Home > Nutrition > Body Mass Index

Body Mass Index

Body Mass Index Table (PDF)

 BMI Calculator:  http://journeyclinic.com/bmi-calculator.html

For adults, overweight and obesity ranges are determined by using height and weight to calculate a number called the "Body Mass Index" or BMI. BMI is used because, for most people, it correlates with their amount of body fat.

An adult who has a BMI between 25 and 29.9 is considered overweight.
An adult who has a BMI of 30 or higher is considered obese.
Overweight and obesity are ranges of weight that are greater than what is generally considered healthy for a given height. The terms also identify ranges of weight that have been shown to increase the likelihood of certain diseases and other health problems.

It is important to remember that although BMI correlates with the amount of body fat, BMI does not directly measure body fat.
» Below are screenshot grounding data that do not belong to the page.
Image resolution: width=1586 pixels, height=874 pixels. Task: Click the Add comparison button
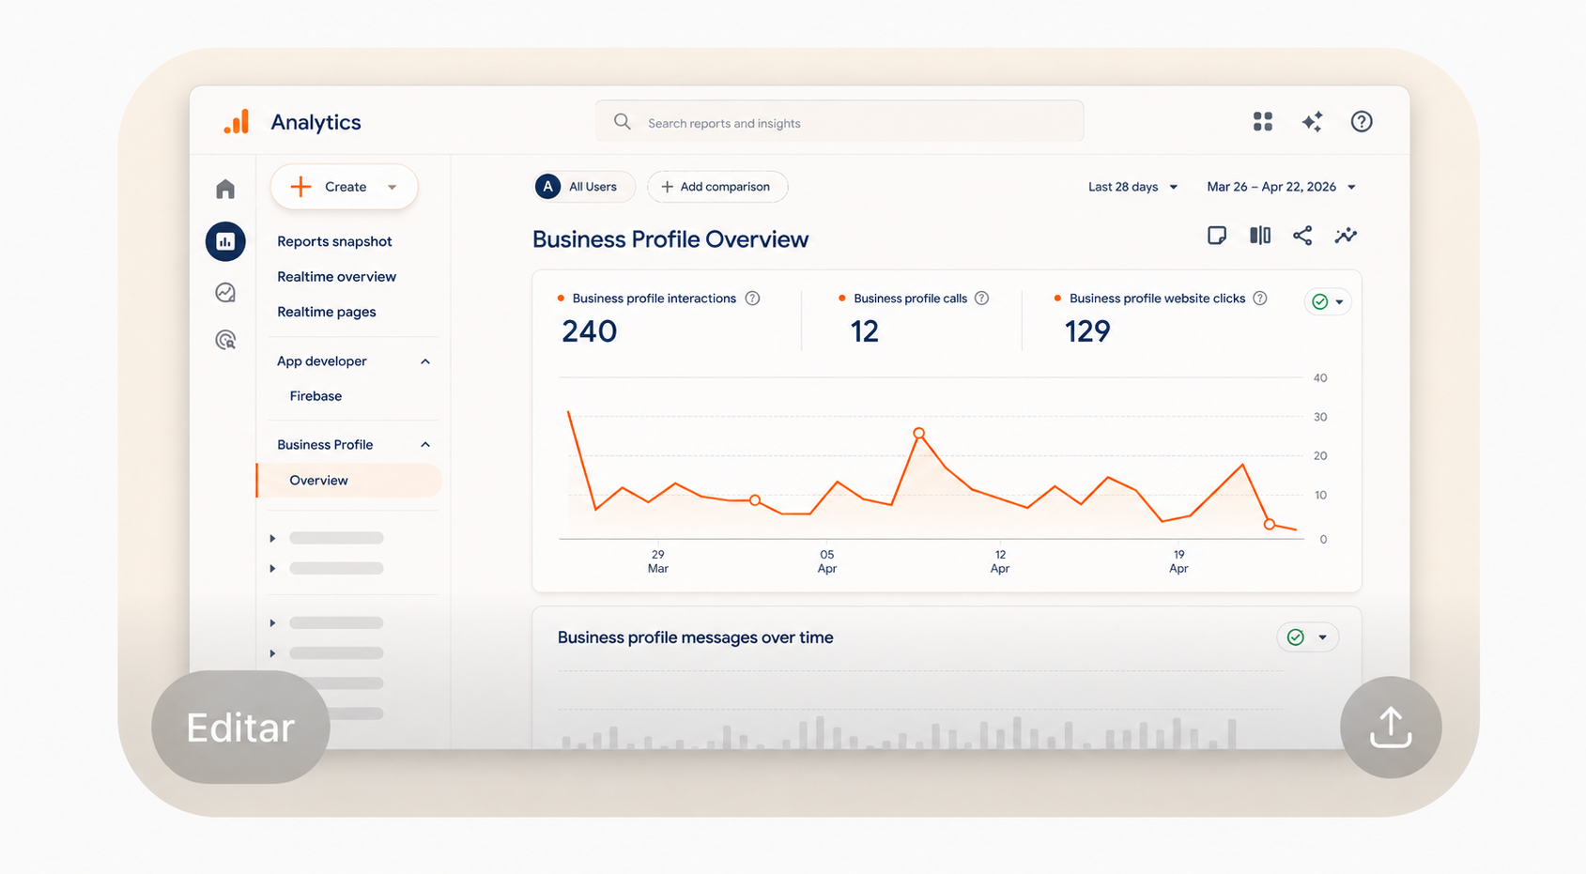[x=717, y=187]
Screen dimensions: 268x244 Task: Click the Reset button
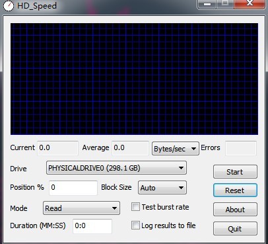click(235, 190)

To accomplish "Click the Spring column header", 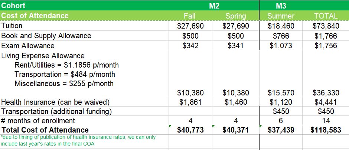I will (x=235, y=16).
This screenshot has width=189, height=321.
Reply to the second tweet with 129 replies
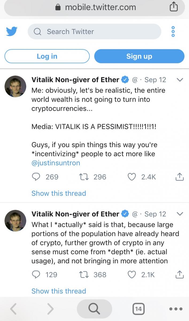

As a result, some people, such as athletes, may have a BMI that identifies them as overweight even though they do not have excess body fat. The Body Mass Index is a tool used by healthcare professionals to assess for overweight and obesity and risk for disease.

Health care professionals are concerned not only with how much fat you have but also where the fat is located on your body. Excess abdominal fat is an important independent risk factor for chronic disease. Research shows that waist circumference is directly associated with abdominal fat and can be used in the assessment of risks associated with obesity or overweight. If you carry fat mainly around your waist, you are at an increased risk to develop diabetes, high cholesterol, heart disease, high blood pressure and stroke.

Women with a measurement of more than 35 inches and men with a waist circumference of more than 40 inches may have more health risks than people with lower waist measurements because of body fat distribution around the waist.
BMI and waist circumference are used together to identify individuals who are at increased risk of chronic disease.